_Text under study_
========================

Graham “Polly” Farmer has become the first Australian rules footballer to be diagnosed with the neurodegenerative disease chronic traumatic encephalopathy (CTE).
Farmer has been posthumously diagnosed with stage III CTE following tests on tissue from the former ruck’s brain at Sydney’s Royal Prince Alfred Hospital.
The AFL legend, who played 101 games for Geelong and captained the club from 1965-67, died last year at the age of 84 after a long battle with Alzheimer’s.
As well as his three Sandover medals, he was runner-up for the Brownlow medal when playing at Geelong and was three times named in the All-Australian team.
CTE is a neurodegenerative disease believed to be caused by repeated concussions, which can only be diagnosed after death.
“Basically what it [Farmer’s CTE] does is it tells us that the science has validated what we’ve been saying,” concussion campaigner Peter Jess told SEN on Thursday.
“This is the clinical evidence of what the outcome is from repetitive collisions in our sport. This is what we’re seeing now in the current cohort of players.”
Former AFL star John Platten told SEN the results were concerning. “It is pretty scary but the good thing about it is they’re doing the research. I’ll still be getting checked up every year so hopefully things start getting better for us.
“It certainly brings back memories from when I first started playing footy, it’s a bit concerning and the only way they can diagnose CTE is when you’re dead. I want to know now if there’s any problems and not in the future.”
Farmer, who won a premiership medal in 1963, was also the first Indigenous coach in VFL/AFL history.

========================

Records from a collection
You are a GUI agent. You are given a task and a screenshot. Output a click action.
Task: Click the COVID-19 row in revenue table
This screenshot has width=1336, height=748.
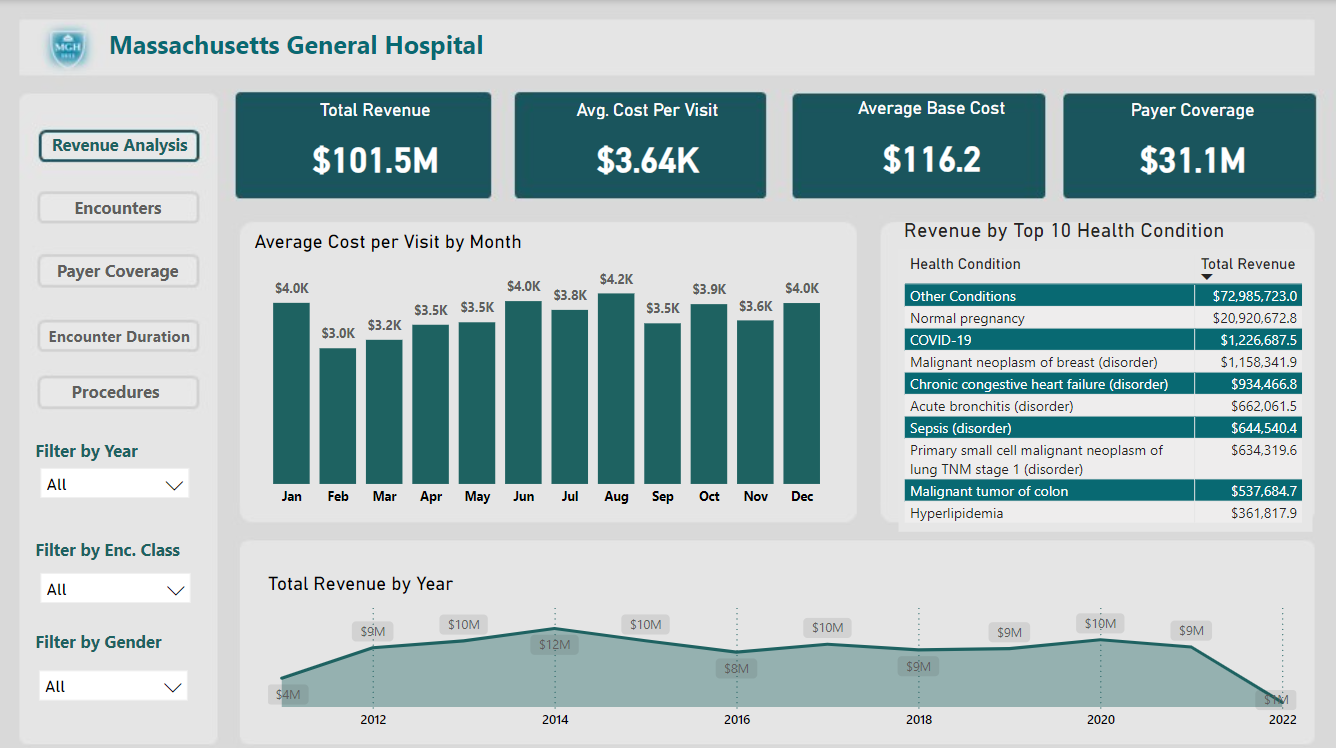point(1050,340)
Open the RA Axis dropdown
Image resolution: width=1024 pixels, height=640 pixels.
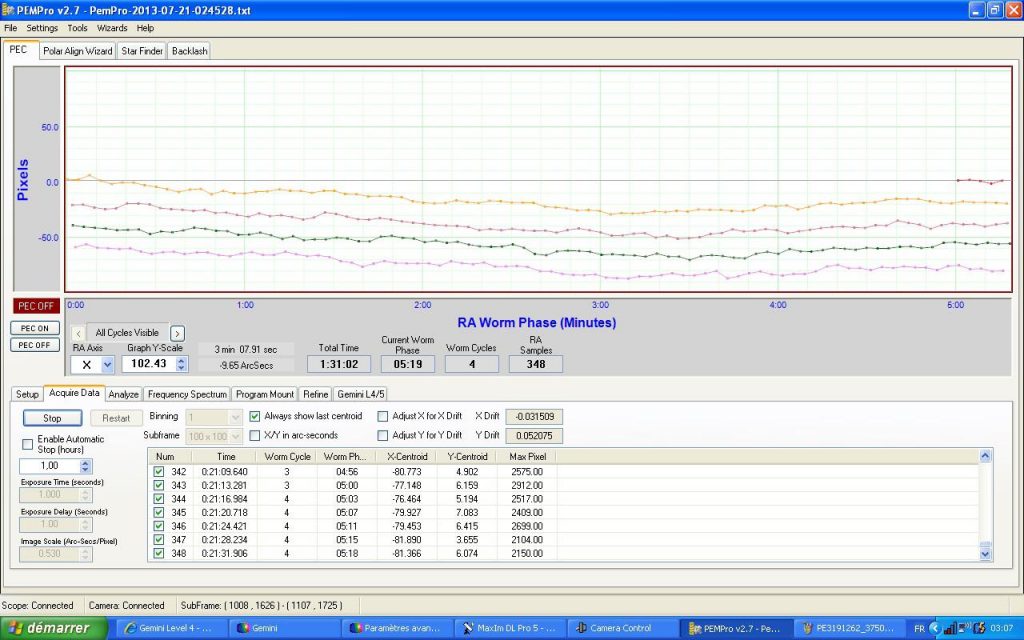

========================

_Directions_
1: In the article on Polly Farmer's CTE diagnosis, at which hospital was tissue from his brain tested?
2: Quote the part of the article on Polly Farmer's CTE diagnosis that opens with the words containing "The AFL legend, who" and closes with "diagnosed after death.".

_Solution set_
1: Sydney's Royal Prince Alfred Hospital

2:
The AFL legend, who played 101 games for Geelong and captained the club from 1965-67, died last year at the age of 84 after a long battle with Alzheimer’s.
As well as his three Sandover medals, he was runner-up for the Brownlow medal when playing at Geelong and was three times named in the All-Australian team.
CTE is a neurodegenerative disease believed to be caused by repeated concussions, which can only be diagnosed after death.